Abstract
Purpose :
Mitochondria play an important role in the development of diabetic retinopathy, and their dysfunction initiates capillary cell apoptosis. Diabetes also alters the levels of many long non-coding RNAs (LncRNAs, the RNAs with >200 nucleotides and no open reading frame for translation). Although majority of the LncRNAs are encoded by nuclear DNA, mtDNA also encodes three LncRNAs, and our recent study has shown that mtDNA-encoded LncRNA Cytochrome B (LncCytB) is downregulated in diabetes, impairing mitochondrial genomic stability. Mitochondrial-targeted RNase P protein 1, MRPP1, cleaves and processes mitochondrial transcripts, and is also implicated in the regulation of mtDNA-encoded LncRNAs.

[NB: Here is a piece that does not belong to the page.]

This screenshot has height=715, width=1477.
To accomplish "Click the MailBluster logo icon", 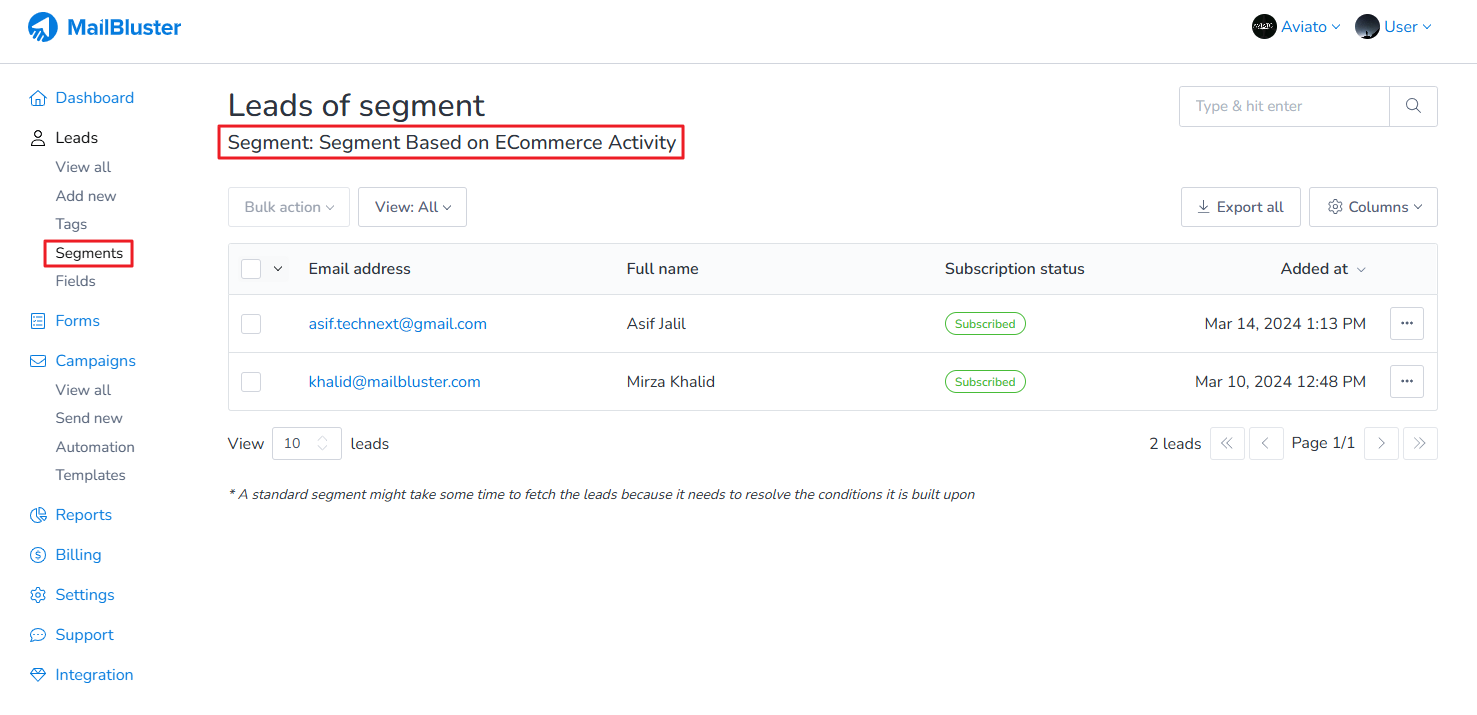I will point(43,27).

Our aim was to investigate the role of MRPP1 in the downregulation of LncCytB in diabetic retinopathy.
Methods :
MRPP1 and LncCytB expressions were quantified in the human retinal endothelial cells (HRECs), incubated in normal (5mM; NG) or high (20mM; HG) D-glucose for 96 hours by qRT-PCR and strand-specific PCR, and their mitochondrial localization by western blotting and RNA fluorescence in situ hybridization (RNA-FISH), respectively. The interactions between MRPP1 and LncCytB were measured by RNA-FISH and confirmed by RNA immunoprecipitation assay. The occupancy of LncCytB at MRPP1 promoter was quantified by chromatin isolation by RNA purification technique. In vitro results were confirmed in the retinal microvessels from human donors with documented diabetic retinopathy.
Results :
Compared to normal glucose, cells in high glucose had reduced MRPP1 and LncCytB expressions, and their mitochondrial localization was decreased. Interactions between MRPP1 and LncCytB were reduced, and LncCytB occupancy at MRPP1 promoter was also decreased. Consistent with HRECs, retinal microvessels from donors with diabetic retinopathy had reduced levels of MRPP1 and LncCytB, and decreased interactions between them.
Conclusions :
Thus, due to impaired interaction of LncCytB with MRPP1 in diabetes, LncCytB levels are decreased in the mitochondria, and this compromises mitochondrial function, leading to the development of diabetic retinopathy.
This abstract was presented at the 2023 ARVO Annual Meeting, held in New Orleans, LA, April 23-27, 2023.